29. The method according to claim 27 or claim 28, wherein said antibody specifically directed to said pro-EPIL peptide or to said hCGβ type II subunit peptide is selected from the group consisting of:

a) polyclonal, monoclonal chimeric or humanized antibodies able to selectively bind, or which selectively bind to an epitope-containing a pro-EPIL polypeptide comprising a contiguous span of at least 9 to 10 amino acids of a pro-EPIL fragment, particularly of a fragment of at least the chain A, B or C of the human pro-EPIL; or

b) polyclonal, monoclonal chimeric or humanized antibodies able to selectively bind hCGβ type II subunit, or a specific fragment thereof, preferably able to selectively bind a discontinuous epitope that comprises region 1-7 with a lysine and a proline residue at position 2 and 4 respectively and region 82-92 of hCGβ, or an anti hCGβ type II-mAb specific binding fragment thereof.

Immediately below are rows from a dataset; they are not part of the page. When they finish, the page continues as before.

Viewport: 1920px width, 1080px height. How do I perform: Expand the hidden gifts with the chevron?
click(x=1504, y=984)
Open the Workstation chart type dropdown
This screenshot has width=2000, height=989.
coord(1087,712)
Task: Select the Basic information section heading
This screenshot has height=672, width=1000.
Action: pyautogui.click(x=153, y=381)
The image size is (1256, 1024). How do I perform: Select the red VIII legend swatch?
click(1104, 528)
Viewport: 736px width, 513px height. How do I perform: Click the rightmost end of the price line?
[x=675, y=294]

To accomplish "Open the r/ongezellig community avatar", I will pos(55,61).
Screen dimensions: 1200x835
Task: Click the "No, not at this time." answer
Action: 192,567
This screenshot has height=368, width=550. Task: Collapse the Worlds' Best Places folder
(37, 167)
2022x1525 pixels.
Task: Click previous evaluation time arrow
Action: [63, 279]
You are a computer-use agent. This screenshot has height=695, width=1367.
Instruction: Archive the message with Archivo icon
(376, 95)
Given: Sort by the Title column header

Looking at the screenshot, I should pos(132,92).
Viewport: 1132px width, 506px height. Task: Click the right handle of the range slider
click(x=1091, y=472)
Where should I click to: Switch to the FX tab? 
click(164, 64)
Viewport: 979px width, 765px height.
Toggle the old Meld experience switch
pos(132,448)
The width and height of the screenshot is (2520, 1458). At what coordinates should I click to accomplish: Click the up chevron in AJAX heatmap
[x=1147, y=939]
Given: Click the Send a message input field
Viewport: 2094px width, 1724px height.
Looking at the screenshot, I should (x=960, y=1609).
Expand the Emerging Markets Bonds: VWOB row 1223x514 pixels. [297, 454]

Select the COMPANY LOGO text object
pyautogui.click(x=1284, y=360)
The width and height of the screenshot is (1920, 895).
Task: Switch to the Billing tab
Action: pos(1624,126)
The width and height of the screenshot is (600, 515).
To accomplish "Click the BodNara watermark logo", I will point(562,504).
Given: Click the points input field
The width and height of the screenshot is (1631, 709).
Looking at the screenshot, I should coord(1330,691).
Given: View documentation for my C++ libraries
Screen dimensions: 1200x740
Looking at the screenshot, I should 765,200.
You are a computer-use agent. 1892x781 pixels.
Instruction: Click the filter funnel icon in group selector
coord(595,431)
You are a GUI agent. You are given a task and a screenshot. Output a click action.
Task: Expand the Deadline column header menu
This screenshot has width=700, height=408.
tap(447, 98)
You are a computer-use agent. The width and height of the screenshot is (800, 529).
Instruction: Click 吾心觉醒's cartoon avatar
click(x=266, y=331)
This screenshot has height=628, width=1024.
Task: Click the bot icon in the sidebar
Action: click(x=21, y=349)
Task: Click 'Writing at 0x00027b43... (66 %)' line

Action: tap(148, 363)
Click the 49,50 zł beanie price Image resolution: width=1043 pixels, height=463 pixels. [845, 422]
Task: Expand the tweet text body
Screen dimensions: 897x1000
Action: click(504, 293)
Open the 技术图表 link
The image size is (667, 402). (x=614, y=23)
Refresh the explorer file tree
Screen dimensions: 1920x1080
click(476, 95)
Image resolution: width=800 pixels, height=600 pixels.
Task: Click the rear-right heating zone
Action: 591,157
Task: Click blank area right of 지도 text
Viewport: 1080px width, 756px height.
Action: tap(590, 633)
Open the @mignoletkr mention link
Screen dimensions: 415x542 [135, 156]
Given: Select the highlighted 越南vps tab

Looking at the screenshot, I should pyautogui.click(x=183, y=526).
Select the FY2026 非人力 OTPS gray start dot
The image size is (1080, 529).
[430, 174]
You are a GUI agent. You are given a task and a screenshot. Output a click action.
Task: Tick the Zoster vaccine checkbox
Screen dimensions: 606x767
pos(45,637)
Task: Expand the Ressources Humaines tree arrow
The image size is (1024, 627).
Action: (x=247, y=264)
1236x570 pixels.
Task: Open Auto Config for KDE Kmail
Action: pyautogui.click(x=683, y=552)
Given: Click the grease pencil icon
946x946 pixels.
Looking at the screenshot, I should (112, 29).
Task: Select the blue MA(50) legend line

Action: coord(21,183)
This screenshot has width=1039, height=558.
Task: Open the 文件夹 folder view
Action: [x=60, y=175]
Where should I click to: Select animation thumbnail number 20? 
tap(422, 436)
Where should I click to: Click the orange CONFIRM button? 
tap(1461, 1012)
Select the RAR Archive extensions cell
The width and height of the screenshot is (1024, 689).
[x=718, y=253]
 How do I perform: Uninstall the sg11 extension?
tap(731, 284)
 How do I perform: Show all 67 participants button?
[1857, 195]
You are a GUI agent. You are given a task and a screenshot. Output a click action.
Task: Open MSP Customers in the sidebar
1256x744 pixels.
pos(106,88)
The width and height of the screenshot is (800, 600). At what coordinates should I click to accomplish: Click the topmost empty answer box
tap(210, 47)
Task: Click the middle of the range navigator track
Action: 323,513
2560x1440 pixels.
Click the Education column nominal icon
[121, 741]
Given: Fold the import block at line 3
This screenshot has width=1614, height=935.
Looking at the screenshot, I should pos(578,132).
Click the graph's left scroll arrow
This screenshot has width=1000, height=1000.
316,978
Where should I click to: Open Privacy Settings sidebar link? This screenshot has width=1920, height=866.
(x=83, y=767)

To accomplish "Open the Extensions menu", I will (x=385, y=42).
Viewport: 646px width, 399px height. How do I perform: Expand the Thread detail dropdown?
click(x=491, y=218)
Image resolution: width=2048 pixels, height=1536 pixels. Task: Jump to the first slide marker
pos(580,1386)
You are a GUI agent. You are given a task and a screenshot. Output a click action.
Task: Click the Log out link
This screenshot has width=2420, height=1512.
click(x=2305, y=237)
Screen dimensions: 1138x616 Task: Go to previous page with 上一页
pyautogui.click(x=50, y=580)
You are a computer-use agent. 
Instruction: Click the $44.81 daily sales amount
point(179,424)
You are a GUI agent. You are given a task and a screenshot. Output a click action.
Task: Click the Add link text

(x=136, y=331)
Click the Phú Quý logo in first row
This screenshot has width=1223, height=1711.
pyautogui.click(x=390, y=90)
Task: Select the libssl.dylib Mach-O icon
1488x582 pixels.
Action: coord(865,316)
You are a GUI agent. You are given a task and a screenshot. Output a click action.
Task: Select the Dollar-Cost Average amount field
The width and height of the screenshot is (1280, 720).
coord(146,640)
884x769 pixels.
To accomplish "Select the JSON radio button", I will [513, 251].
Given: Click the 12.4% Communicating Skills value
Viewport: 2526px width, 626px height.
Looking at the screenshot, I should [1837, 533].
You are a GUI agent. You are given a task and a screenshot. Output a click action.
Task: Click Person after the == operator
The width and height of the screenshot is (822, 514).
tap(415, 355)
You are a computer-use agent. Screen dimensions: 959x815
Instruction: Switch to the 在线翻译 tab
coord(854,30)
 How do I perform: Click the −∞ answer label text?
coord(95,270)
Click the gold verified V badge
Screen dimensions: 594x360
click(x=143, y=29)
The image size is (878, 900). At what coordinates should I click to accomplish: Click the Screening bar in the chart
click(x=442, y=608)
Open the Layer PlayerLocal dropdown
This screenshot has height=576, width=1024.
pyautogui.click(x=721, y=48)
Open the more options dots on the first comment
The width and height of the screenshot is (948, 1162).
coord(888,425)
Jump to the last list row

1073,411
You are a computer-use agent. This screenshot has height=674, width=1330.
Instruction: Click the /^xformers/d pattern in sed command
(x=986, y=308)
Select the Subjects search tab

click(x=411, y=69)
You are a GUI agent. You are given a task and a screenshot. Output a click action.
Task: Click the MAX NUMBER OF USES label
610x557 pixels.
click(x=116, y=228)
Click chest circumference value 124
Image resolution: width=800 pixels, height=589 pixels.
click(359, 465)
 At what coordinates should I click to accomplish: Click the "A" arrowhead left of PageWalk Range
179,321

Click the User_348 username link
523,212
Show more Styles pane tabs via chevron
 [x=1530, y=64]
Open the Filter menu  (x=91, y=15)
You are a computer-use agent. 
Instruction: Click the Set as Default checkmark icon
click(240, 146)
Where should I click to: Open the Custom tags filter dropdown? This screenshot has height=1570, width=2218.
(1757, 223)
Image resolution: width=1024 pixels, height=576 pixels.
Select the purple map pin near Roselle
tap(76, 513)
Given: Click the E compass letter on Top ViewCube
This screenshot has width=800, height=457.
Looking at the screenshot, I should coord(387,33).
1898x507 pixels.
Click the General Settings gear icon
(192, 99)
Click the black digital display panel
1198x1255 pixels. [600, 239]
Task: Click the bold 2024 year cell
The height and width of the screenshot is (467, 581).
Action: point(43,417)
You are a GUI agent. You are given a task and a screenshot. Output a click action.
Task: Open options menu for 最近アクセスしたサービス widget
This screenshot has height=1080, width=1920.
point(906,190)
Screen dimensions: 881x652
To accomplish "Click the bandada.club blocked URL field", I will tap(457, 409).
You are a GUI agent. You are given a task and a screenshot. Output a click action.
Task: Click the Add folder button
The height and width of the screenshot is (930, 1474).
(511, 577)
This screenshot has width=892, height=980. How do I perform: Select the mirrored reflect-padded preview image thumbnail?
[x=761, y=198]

30. The method according to claim 27 or 28, wherein said antibody specifically directed to said pro-EPIL peptide or to said hCG(type II subunit peptide is selected from the group consisting of: wherein this antibody specifically directed to said hCGβ type II subunit peptide is selected from the group consisting of:

a) polyclonal, monoclonal chimeric or humanized antibodies able to selectively bind, or which selectively bind to an epitope-containing a pro-EPIL polypeptide comprising a contiguous span of at least 9 to 10 amino acids of a pro-EPIL fragment, particularly of a fragment of at least the chain A, B or C of the human pro-EPIL; or

b) polyclonal, monoclonal chimeric or humanized antibodies able to selectively bind hCGβ type II subunit, or a specific fragment thereof, preferably able to selectively bind a discontinuous epitope that comprises region 1-7 with a lysine and a proline residue at position 2 and 4 respectively and region 82-92 of hCGβ, or an anti hCGβ type II-mAb specific binding fragment thereof

the mAb FBT-11-II produced by the hybridoma deposited with the CNCM (Collection Nationale de Cultures de Microorganismes, Institut Pasteur, 25 rue du Docteur Roux, F-75724 PARIS Cedex 15) on Mar. 9, 2010 under the number 1-4281;

the mAb FBT-11 produced by the hybridoma deposited with the CNCM on Oct. 3, 1985 under the number 1-489;

a recombinant mAb having a sequence comprising at least the 6 CDRs (Complementary Determining Region) of the mAb FBT-11-II produced by the hybridoma deposited under the number 1-4281 or at least the 6 CDRs of the the mAb FBT-11 produced by the hybridoma deposited under the number 1-489;

a mAb specifically directed to a discontinuous epitope that comprises region 1-7 with a lysine and a proline residue at position 2 and 4 respectively and region 82-92 of hCGβ, wherein this antibody is produced by an hybridoma obtained from a mouse which has been prior immunized with an antigen comprising at least the fragments 1-7 with a lysine and a proline residue at position 2 and 4 respectively and 82-92 of hCGβ, said hybridoma being selected based on the capability of its secreted mAb to specifically recognizing the fragments 1-7 with a lysine and a proline residue at position 2 and 4 of the hCGβ type II; and

a hCGβ type II-binding fragment thereof.

31. The method of claim 18, claim 27, or claim 28, wherein the determination of the presence or the level of said biomarker in a serum or plasma sample of said patient is carried out by immunoassay, preferably by ELISA immunoassay or radioimmunoassay in blood serum or plasma.

32. A kit for diagnosing a pathology associated to genome hypomethylation of cell in a patient, or for detecting a predisposition to, or the incidence of, abnormal pregnancy linked to a pathology of the placenta or cancer pathology in a patient, said kit comprising:

a) an antibody directed specifically against the pro-EPIL peptide, or specific fragment thereof; and

b) an antibody directed specifically against the hCGβ-type II subunit peptide, or specific fragment thereof.

33. Use of a kit according to claim 32, for diagnosing cancer or abnormal pregnancy linked to a pathology of the placenta associated to genome hypomethylation of cells, for detecting a predisposition to abnormal pregnancy linked to a pathology of the placenta or cancer pathology or for detecting the incidence of abnormal pregnancy linked to a pathology of the placenta or cancer pathology in a patient.